Pubblicità sessiste, libertà d'espressione o di diffondere odio?
Il tema, pareva ovvio del principio, era di quelli destinati a far discutere. E così è stato. Oggi in Gran Consiglio la proposta di vietare le pubblicità sessiste (giunta tramite un’iniziativa dei Verdi e una mozione dell’MPS) ha acceso il dibattito e spaccato in due l’aula.

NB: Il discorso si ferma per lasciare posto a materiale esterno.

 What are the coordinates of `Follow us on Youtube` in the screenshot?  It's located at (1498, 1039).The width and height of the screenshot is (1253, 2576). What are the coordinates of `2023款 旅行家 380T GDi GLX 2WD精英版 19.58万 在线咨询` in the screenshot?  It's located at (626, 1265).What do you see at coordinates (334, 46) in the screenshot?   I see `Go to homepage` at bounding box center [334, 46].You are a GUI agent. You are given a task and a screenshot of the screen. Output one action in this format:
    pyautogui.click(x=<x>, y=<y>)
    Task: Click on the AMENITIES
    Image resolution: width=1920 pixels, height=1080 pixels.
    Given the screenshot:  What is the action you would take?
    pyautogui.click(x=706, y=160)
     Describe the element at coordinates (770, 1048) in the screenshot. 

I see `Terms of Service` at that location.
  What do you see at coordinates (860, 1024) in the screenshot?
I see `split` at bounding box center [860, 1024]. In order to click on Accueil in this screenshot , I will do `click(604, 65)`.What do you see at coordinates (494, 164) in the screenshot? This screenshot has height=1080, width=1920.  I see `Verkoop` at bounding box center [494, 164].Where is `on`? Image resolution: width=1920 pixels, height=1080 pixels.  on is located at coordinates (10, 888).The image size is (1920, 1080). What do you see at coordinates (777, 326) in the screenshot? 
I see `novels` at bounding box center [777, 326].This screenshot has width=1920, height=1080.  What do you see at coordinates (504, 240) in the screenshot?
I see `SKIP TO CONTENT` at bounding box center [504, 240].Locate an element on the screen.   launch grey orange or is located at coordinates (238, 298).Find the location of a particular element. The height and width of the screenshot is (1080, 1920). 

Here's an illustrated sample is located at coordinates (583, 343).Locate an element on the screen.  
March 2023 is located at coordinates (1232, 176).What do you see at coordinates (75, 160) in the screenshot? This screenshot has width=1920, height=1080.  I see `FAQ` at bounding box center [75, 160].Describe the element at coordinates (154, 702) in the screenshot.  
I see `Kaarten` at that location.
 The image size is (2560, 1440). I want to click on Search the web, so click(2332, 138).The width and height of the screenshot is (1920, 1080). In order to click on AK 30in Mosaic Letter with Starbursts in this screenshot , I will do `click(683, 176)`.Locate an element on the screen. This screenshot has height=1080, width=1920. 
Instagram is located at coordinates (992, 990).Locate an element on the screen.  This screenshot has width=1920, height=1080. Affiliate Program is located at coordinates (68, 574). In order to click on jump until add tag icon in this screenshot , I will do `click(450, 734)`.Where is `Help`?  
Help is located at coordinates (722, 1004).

Al centro, una domanda tutto fuorché scontata: quel divieto rappresenterebbe una censura alla nostra libertà d’espressione, oppure un passo avanti verso una società più giusta? Alla fine, come vedremo, il plenum ha optato per la prima risposta e con 44 voti a 22 (e due astenuti) ha deciso di non introdurre un simile divieto nel nostro cantone. Non prima, però, di essersi confrontato a lungo sulla questione.
Una domanda non scontata
Come da programma, i primi a intervenire sono stati i promotori del divieto. Giulia Petralli (Verdi), nel presentare l’iniziativa ha innanzitutto ricordato «l’enorme potere delle pubblicità nel modellare la percezione che le persone hanno di sé e degli altri». Un enorme potere che, attraverso «messaggi che tramandano le ineguaglianze e alimentano i pregiudizi» altro non fa che «alimentare fenomeni di violenza» e la stessa violenza di genere. Ecco perché, in sintesi, «è legittimo chiedere che questo tipo di pubblicità venga vietato». Anche perché, ha aggiunto, essenzialmente in Ticino gli strumenti a disposizione non sono sufficienti.
Sulla stessa linea anche il mozionante, Matteo Pronzini (MPS), secondo cui «attualmente le possibilità di intervento sono quasi inesistenti». E dunque, vietare le pubblicità sessiste equivale a «gettare un piccolo seme per promuovere la cultura del rispetto». Certo, ha ammesso, «non basterà questa misura per combattere la violenza contro le donne, ma è importante dare un segnale chiaro contro la diffusione di un certo tipo di messaggi».
Una visione ben diversa l’ha poi fornita la relatrice del rapporto di maggioranza, la deputata UDC Lara Filippini, contraria al divieto. Portando una serie di esempi pratici (con pubblicità che hanno fatto discutere in passato per il loro contenuto) Filippini ha voluto mostrare «l’incoerenza di chi vorrebbe un impianto censorio per educarci su che cosa è giusto e cosa non lo è». E questo, in sintesi, poiché alcune pubblicità potrebbero essere considerate sessiste da una parte della società, ma progressiste dall’altra, a seconda della propria ideologia, sensibilità o visione del mondo. Decidere quale pubblicità sia da vietare oppure no sarebbe dunque un esercizio puramente soggettivo. Al di là di ciò, la deputata ha pure ricordato che tale divieto avrebbe effetto solo per la cartellonistica, dimenticando le pubblicità, ad esempio, sui social media. Ma soprattutto, ha chiosato Filippini, «i problemi dei ticinesi sono ben altri».
A rispondere, poco dopo, è stata la relatrice di minoranza, la deputata socialista Lisa Boscolo. «La libertà d’espressione è un valore fondamentale», ha affermato. «Ma non può essere un pretesto per tollerare messaggi che degradano e discriminano». In sostanza, quindi, «tollerare un’immagine che banalizza un femminicidio (ndr. anni fa la pubblicità di un noto marchio di lusso con contenuti di questo tipo fece discutere in Ticino) non rappresenta la libertà d’espressione, bensì la libertà di propagare l’odio». Ecco perché, secondo Boscolo, «mettere dei limiti oggettivi a queste pubblicità è un passo concreto verso una società più equa». Un passo necessario per ribadire che «la dignità umana vale più di un prodotto in vendita».
Al centro dello scacchiere, PLR e Centro – con i deputati Gabriele Ponti e Alessandro Corti – hanno essenzialmente ribadito che le norme attualmente in vigore sono sufficienti. Il riferimento va alla Legge sugli impianti pubblicitari (la quale stabilisce, in sintesi, che ogni cittadino può chiedere la rimozione della pubblicità qualora non sia conforme alla moralità pubblica) e alla possibilità di segnalare contenuti non appropriati alla Commissione svizzera per la lealtà (che però non può sanzionare). Strumenti che, come detto, sono ritenuti insufficienti dai promotori del divieto, i quali chiedevano di fare un passo in più.
Ad ogni modo, alla fine a spuntarla è stato il rapporto di maggioranza sostenuto da PLR, Centro, Lega, UDC, Avanti con T&L e HelvEthica (contrari PS, Verdi, MPS, PC, Più Donne e PVL). In Ticino, dunque, niente divieto di pubblicità sessiste.